Fig. 8.

Model showing how cell movements, Hh/Smo pathway dynamics and direct cell-to-cell interactions between neighboring basal epidermal cells and progenitor osteoblasts induce ray bifurcation during fin regeneration. Basal epidermal cells generated proximal to the caudal fin amputation site continuously advance distally along a mature basal lamina. During this effective migration, groups of basal epidermal cells overlying the regenerating blastema transiently upregulate shha expression (cells outlined in blue) and then split into two clusters on each side of the ray. Shha drives active Hh/Smo signaling marked by ptch2 expression (orange cells) in a narrow distal zone of shha-expressing epidermal cells and adjacent progenitor osteoblasts (pObs). As fin outgrowth proceeds, some pObs escape self-renewal signals, initiate re-differentiation and progressively extend reforming bone. Fully differentiated Obs secrete new bone matrix, enabled by the earlier non-canonical activity of Ob-expressed Ihha (cells outlined in dark blue).

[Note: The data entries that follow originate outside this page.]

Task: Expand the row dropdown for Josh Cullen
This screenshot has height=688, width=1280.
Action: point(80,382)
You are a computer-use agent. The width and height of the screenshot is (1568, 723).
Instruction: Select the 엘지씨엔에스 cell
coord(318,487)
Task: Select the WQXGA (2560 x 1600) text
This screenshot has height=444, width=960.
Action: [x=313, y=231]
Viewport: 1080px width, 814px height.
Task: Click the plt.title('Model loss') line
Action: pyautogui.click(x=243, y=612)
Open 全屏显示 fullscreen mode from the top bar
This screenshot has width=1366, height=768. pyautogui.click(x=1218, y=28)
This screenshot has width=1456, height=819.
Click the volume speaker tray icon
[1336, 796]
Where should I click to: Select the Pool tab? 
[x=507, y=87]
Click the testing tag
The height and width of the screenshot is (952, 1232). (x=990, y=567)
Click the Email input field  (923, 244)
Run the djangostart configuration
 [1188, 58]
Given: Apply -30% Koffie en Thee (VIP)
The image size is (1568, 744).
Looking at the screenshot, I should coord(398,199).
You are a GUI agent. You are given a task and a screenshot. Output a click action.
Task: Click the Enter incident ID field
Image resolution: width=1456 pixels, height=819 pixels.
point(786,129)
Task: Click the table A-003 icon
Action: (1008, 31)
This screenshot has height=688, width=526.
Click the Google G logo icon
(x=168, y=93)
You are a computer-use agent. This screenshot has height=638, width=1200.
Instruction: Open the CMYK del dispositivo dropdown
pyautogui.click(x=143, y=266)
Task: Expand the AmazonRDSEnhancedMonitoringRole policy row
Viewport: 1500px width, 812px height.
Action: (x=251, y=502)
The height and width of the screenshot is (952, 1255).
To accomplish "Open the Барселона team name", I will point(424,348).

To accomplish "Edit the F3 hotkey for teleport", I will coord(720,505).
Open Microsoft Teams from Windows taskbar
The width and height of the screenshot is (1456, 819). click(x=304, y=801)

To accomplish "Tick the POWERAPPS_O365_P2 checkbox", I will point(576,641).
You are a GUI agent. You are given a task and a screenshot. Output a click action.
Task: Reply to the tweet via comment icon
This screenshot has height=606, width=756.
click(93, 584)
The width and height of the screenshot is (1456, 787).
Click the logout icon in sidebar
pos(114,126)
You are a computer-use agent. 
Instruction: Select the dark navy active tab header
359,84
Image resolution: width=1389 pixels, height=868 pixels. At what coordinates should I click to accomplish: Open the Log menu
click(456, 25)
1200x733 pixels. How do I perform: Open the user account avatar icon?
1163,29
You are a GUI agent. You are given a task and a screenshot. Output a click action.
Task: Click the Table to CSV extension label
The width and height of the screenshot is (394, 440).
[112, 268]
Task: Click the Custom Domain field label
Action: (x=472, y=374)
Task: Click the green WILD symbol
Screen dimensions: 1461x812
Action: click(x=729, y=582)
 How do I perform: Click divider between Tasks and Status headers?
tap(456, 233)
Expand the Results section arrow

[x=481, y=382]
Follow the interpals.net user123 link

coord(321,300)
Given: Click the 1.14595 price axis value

The interface between Hh/Smo-responsive Obs and basal epidermis is the active site of basal lamina (red) assembly associated with fin regenerative outgrowth. Coinciding with the epidermal ‘branchpoint’, this incompletely assembled basement membrane enables shha-expressing basal epidermal cells to extend cellular protrusions that contact neighboring pObs. This direct binding activates Smo-dependent signaling (including further ptch2 expression) and progressively escorts pObs into physically separated pools. The newly divided pools of Runx2⁺ pObs then continue regenerating independently to produce a now bifurcated ray.